§ GIVEN DATA
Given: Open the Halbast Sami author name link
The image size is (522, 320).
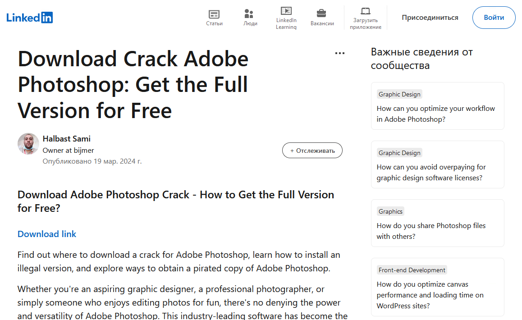Looking at the screenshot, I should coord(67,139).

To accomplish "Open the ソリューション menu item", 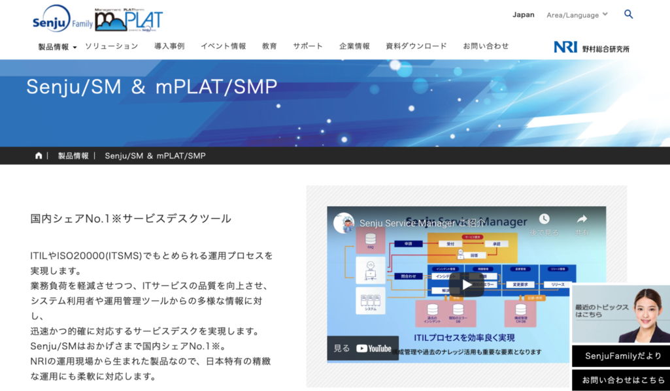I will pos(111,46).
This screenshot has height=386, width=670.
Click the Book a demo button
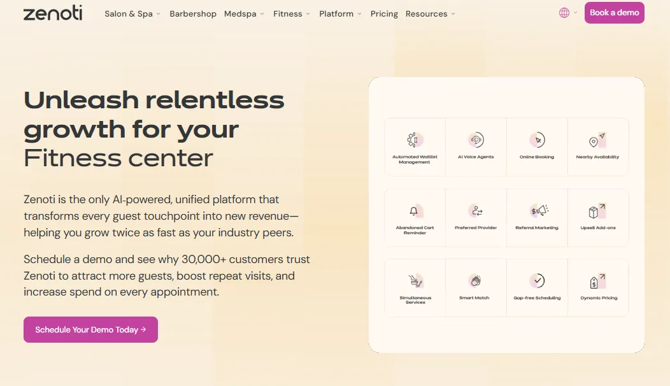point(614,13)
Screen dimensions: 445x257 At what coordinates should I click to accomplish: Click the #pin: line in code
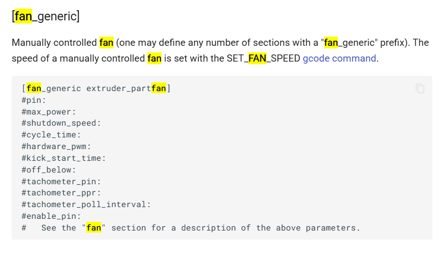pos(34,100)
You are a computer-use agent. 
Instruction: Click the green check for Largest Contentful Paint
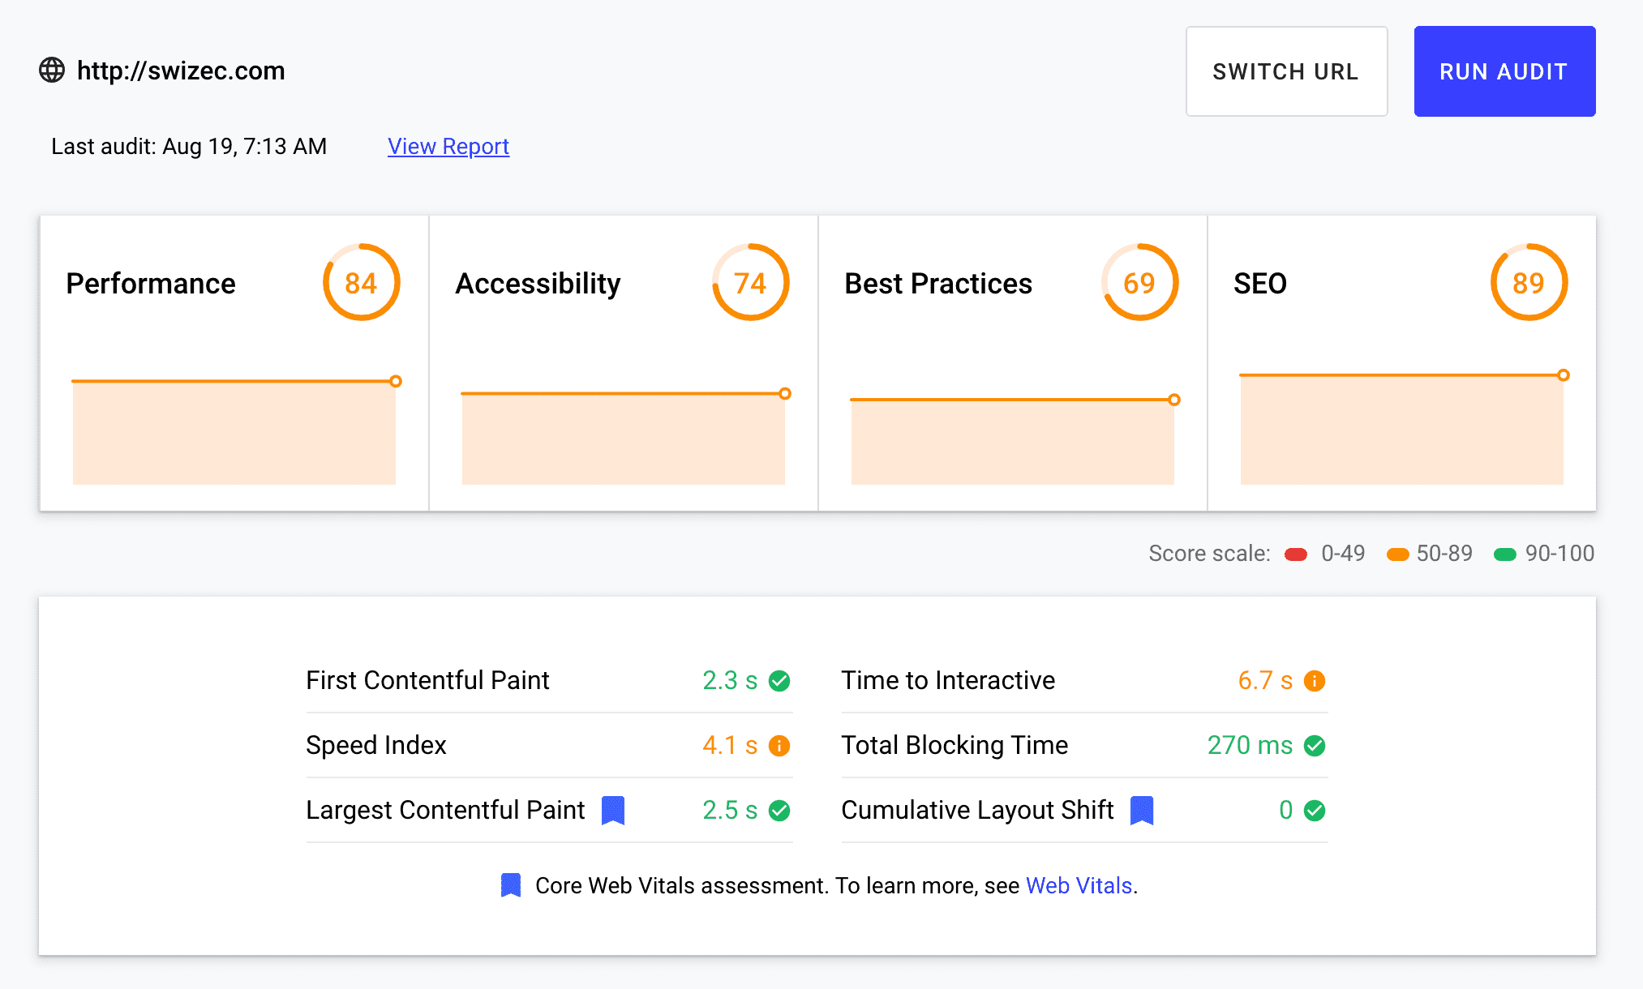coord(779,811)
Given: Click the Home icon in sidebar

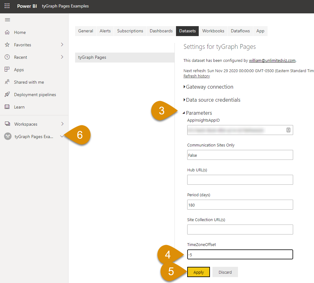Looking at the screenshot, I should [x=7, y=32].
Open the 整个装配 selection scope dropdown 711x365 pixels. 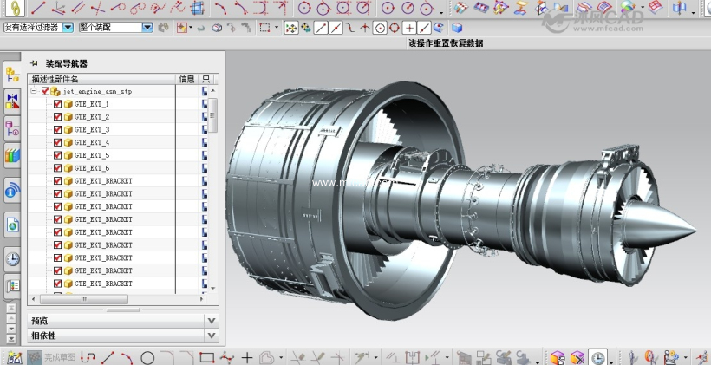tap(147, 28)
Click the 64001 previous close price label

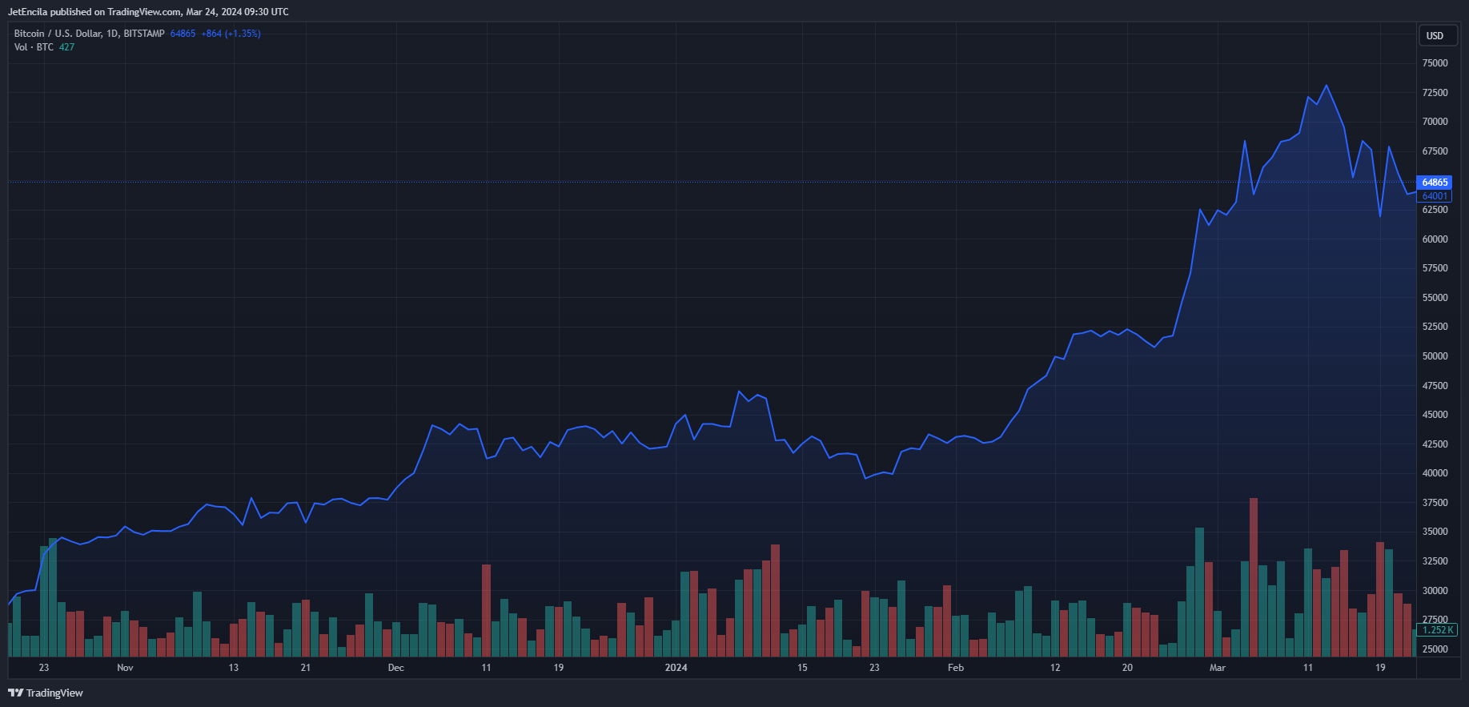coord(1434,196)
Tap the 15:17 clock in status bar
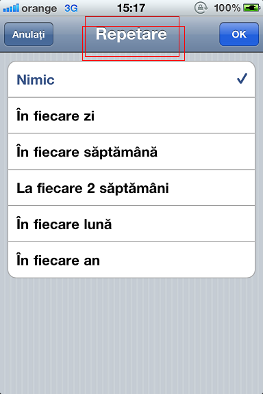This screenshot has width=263, height=394. click(x=131, y=8)
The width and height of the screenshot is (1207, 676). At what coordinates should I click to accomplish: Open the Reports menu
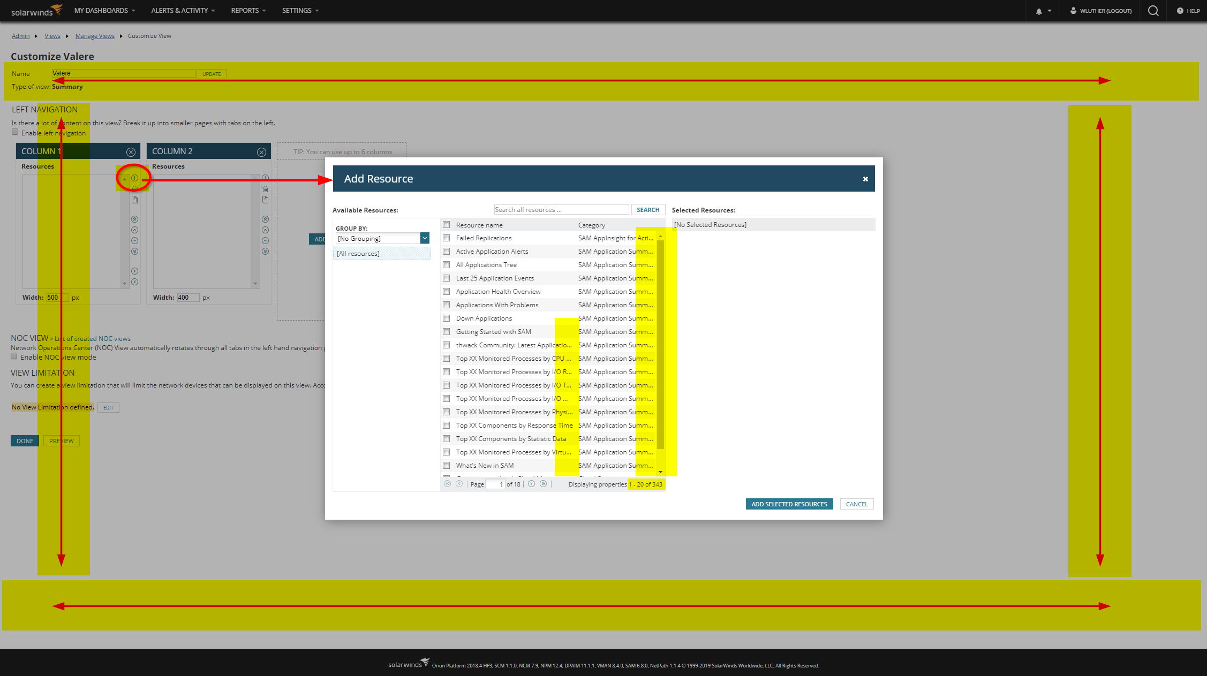coord(248,11)
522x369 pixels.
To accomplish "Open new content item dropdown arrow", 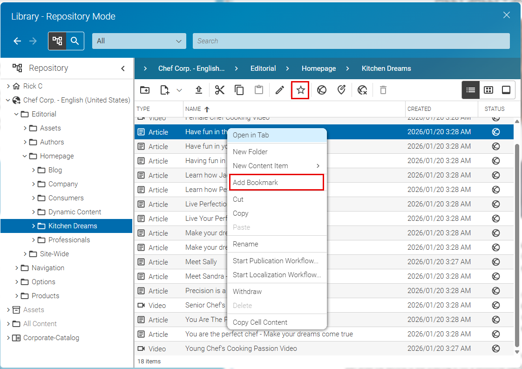I will click(x=179, y=90).
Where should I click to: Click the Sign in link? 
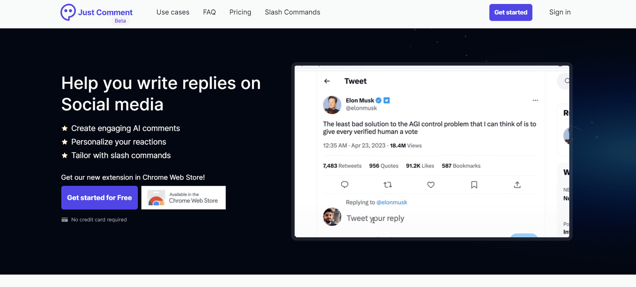[x=560, y=12]
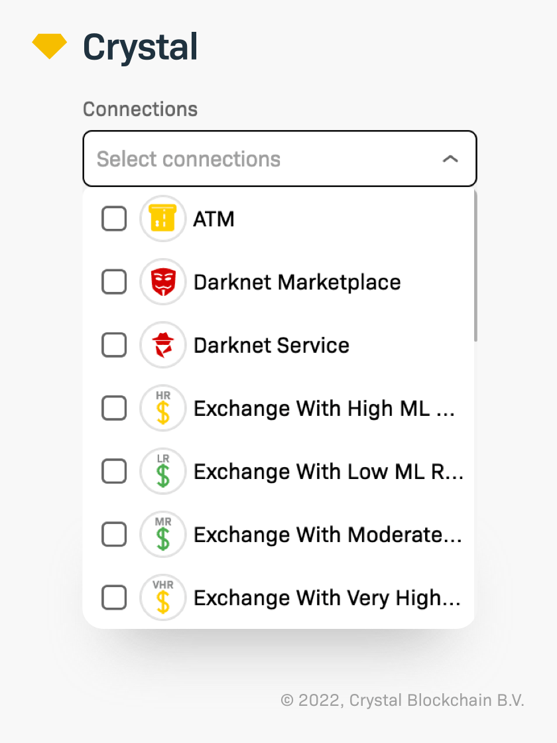Click the Darknet Service icon
The height and width of the screenshot is (743, 557).
coord(162,345)
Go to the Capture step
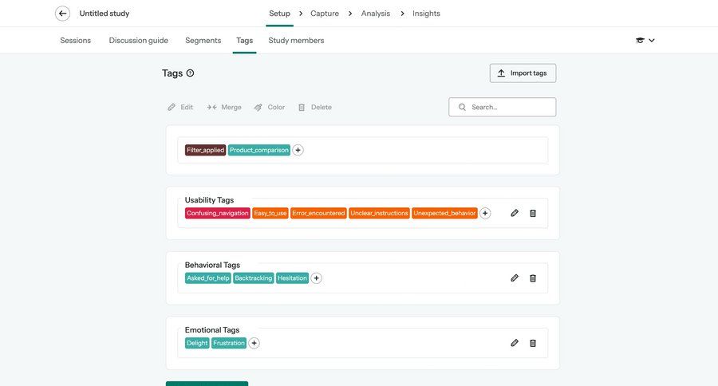This screenshot has width=718, height=386. (x=325, y=14)
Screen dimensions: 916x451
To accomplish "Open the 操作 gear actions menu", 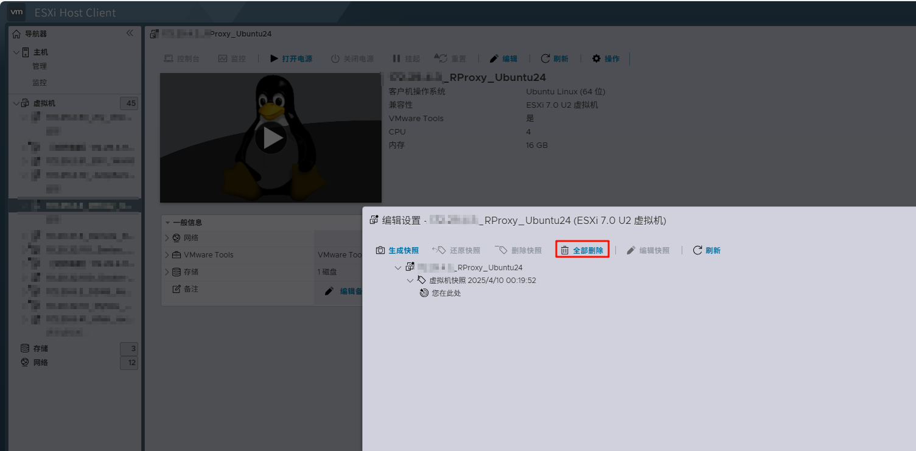I will [x=606, y=58].
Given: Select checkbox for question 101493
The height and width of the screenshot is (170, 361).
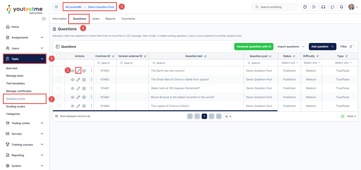Looking at the screenshot, I should [x=59, y=71].
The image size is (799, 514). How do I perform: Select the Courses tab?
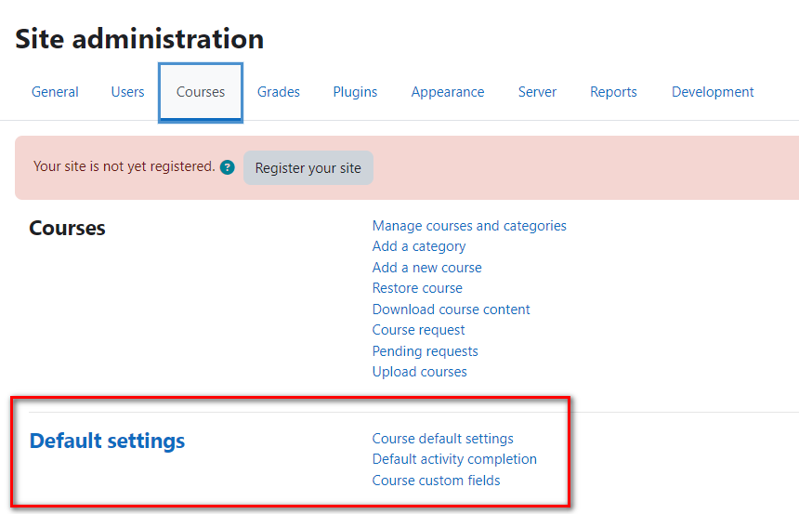[201, 92]
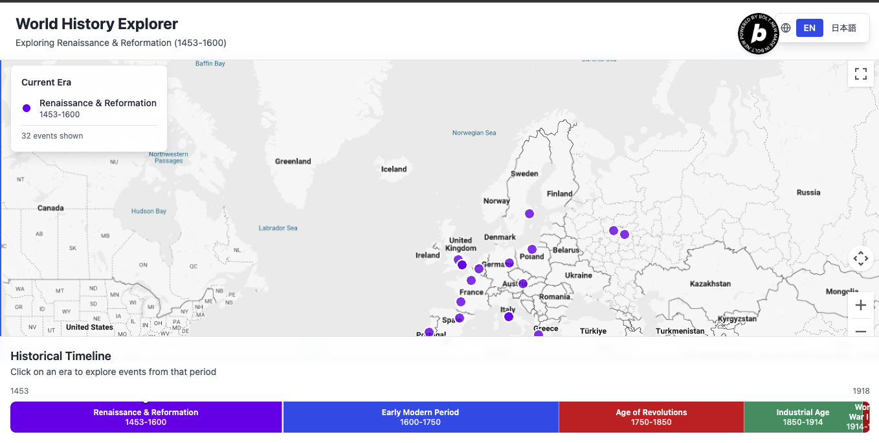Click the purple marker in Italy
The image size is (879, 443).
pyautogui.click(x=509, y=316)
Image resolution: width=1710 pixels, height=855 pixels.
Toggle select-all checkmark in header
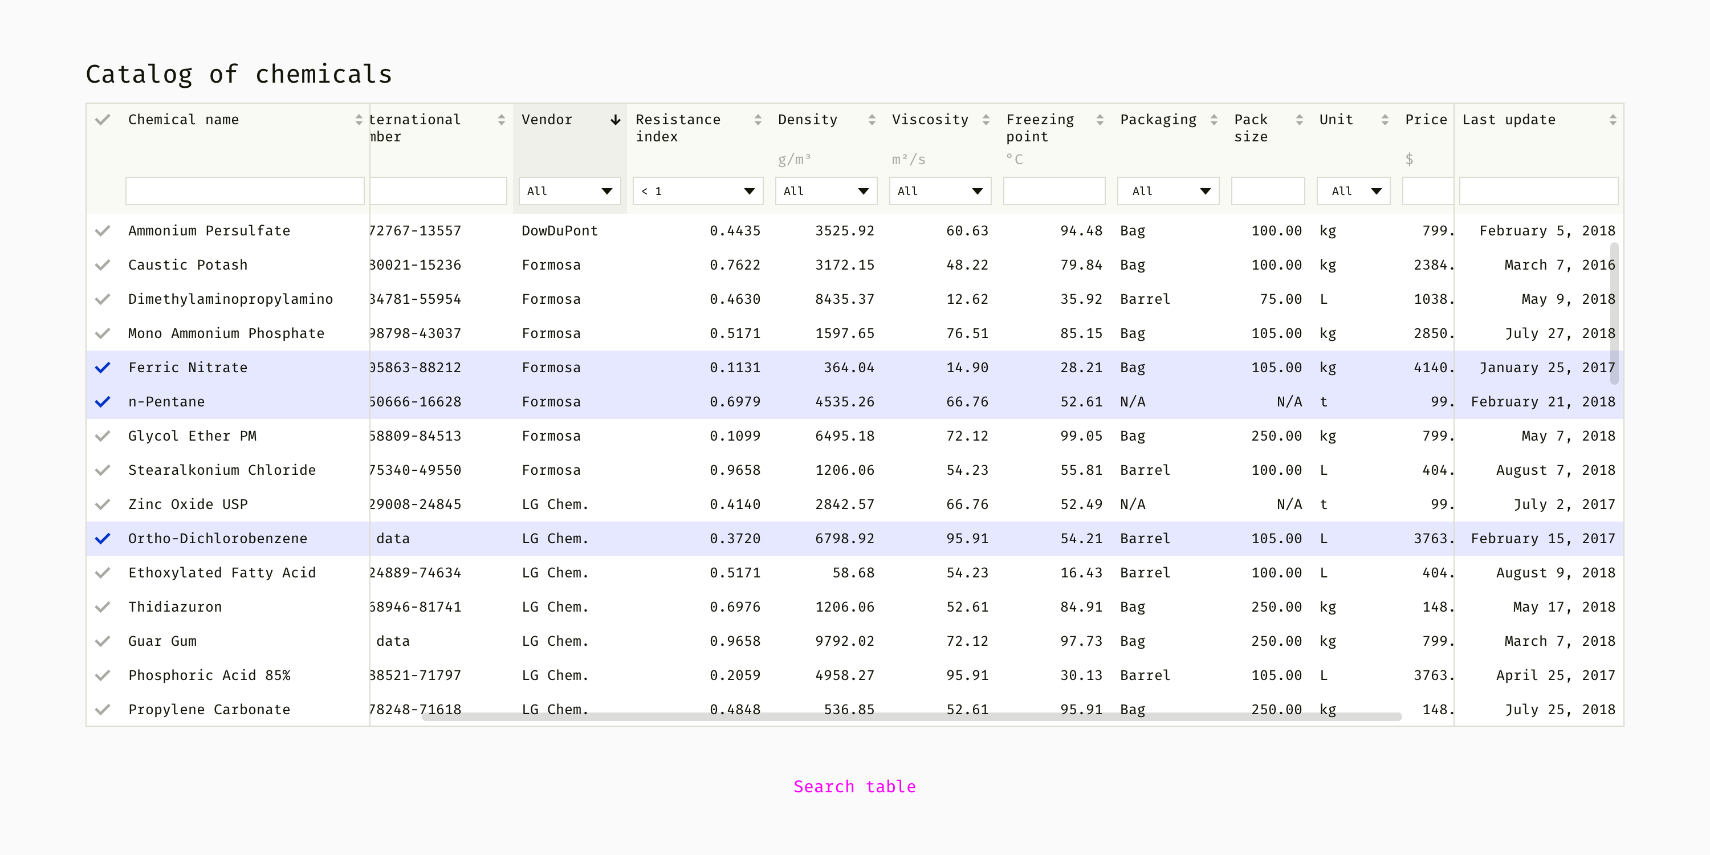pyautogui.click(x=102, y=119)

§ TASK TO COMPLETE
Starting at the line that contains "Image resolution: width=1710" and ending at the last of the entries, substitute "checkbox" for "checkmark" and give those lines again with nothing else changed. Leave the pictures out of your answer.

§ SOLUTION
Image resolution: width=1710 pixels, height=855 pixels.
Toggle select-all checkbox in header
pyautogui.click(x=102, y=119)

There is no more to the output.